━━ Page text
Scope of the exported fact set
The SIR is a curated projection, not a complete dump of every property a
control reads. The CEL evaluation pipeline inside stave apply consumes
the full property tree of every observation; the fact export ships a
subset selected for the domains where external reasoning (Z3, cvc5,
Soufflé, Clingo, Prolog) was prioritised.
Domain coverage measurement (against the embedded control catalog at
the time of writing — re-derive with stave forge paths for a current
snapshot):
| Top-level domains | Property paths | |
|---|---|---|
| Catalog (all controls combined) | 102 | 2,954 |
| Reached by at least one SIR projector | 13 | 1,301 (44%) |
| Zero coverage | 89 | 1,653 (56%) |
Domains with SIR projector coverage
ai, api, auth, compute, delegation, encryption,
identity, k8s, network, s3_ref, s3_upload, storage,
trail
Within these domains the projectors emit both the 59-entry scalar
allowlist (cmd/exportsir/facts.go::propertyAllowlist) and relational
predicates produced by 19 specialised projectors (IAM policy walk,
trust-policy walk, Cognito mapping, role-chain edges, trail logging,
delegation principals, etc.). The boundary inside each domain is
intentional: e.g. properties.identity.policies.attached_policies
is fully exported, but properties.identity.access_advisor.last_used_at
is only exported when the unusedServiceFacts projector touches it.
━━━━
━━ Stored data
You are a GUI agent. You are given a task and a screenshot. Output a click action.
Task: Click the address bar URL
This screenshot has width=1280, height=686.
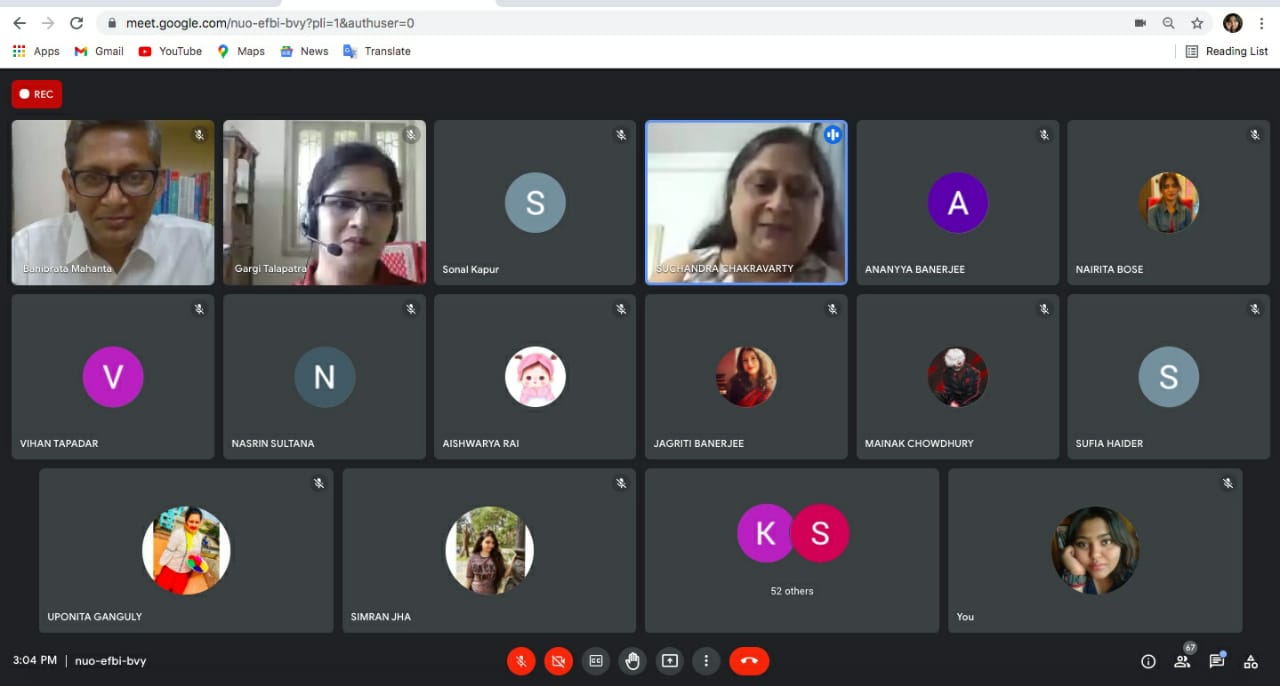point(270,23)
━━━━
=== Task set ===
**a)** Summarize the section on the scope of the exported SIR fact set in two sentences.
**b)** Write what comes next in the section on the scope of the exported SIR fact set, starting after its final sentence.

=== Outputs ===
**a)** The SIR is a curated projection that ships only a subset of properties, chosen for domains where external reasoning with Z3, cvc5, Soufflé, Clingo and Prolog was prioritized, while the CEL evaluation pipeline inside stave apply consumes the full property tree of every observation. At the time of writing, SIR projectors reached 13 of 102 top-level domains and 1,301 of 2,954 property paths (44%), and within those domains they emit a 59-entry scalar allowlist and relational predicates from 19 specialized projectors, with an intentional boundary on what each domain exports.

**b)**
Domains with zero SIR coverage
Top-of-list (highest control-path count first):
database (172), azure (154), search_service (151),
governance (117), messaging (87), gcp (85), cdn (85),
m365 (78), monitoring (71), cryptography (51),
container (51), compliance (51), secret (47),
audit (37), cloudflare (31), github (26),
plus 73 smaller domains.
Three entire cloud vendors (azure, gcp, m365) and one cloud
service domain (database, covering RDS / DynamoDB / Cosmos /
Cloud SQL) have no SIR projector. Their controls evaluate normally
inside stave apply; their property values do NOT enter any external
proof. A Z3 (check-sat) against stave export-sir --format smt2
output reports satisfiability of the chains it can model — it cannot
report satisfiability of a chain whose member predicates live in
an uncovered domain.
Implication for proof claims
A solver verdict of UNSAT on the exported facts is a proof that the queried chain cannot fire given the predicates the SIR exposes. It is not a proof that the underlying infrastructure is safe along dimensions the SIR does not project.
Practitioners reading a UNSAT result must know which domains the proof covers. The fact export's coverage is the proof's coverage, no more.
Determinism
The exported file is byte-stable for a fixed (controls, observations, --now) triple. The exporter sorts:
- predicate declarations alphabetically
- positive assertions by
(predicate, subject, object) - closed-world axiom branches in the same order
This means commits that change the export — for any reason — show
up as targeted diffs in code review, not as gigabyte-of-noise
shuffles. Run the export twice on the same input and compare with
diff to confirm.
What is NOT exported
- Control predicate bodies (the CEL expressions). Those stay
inside the
stavebinary and run duringapply. - Observation raw fields that didn't make it into the kernel projection. The SIR is the projected surface — provider-specific noise (timestamps in non-RFC3339 formats, regional ARNs the kernel didn't know about) is dropped.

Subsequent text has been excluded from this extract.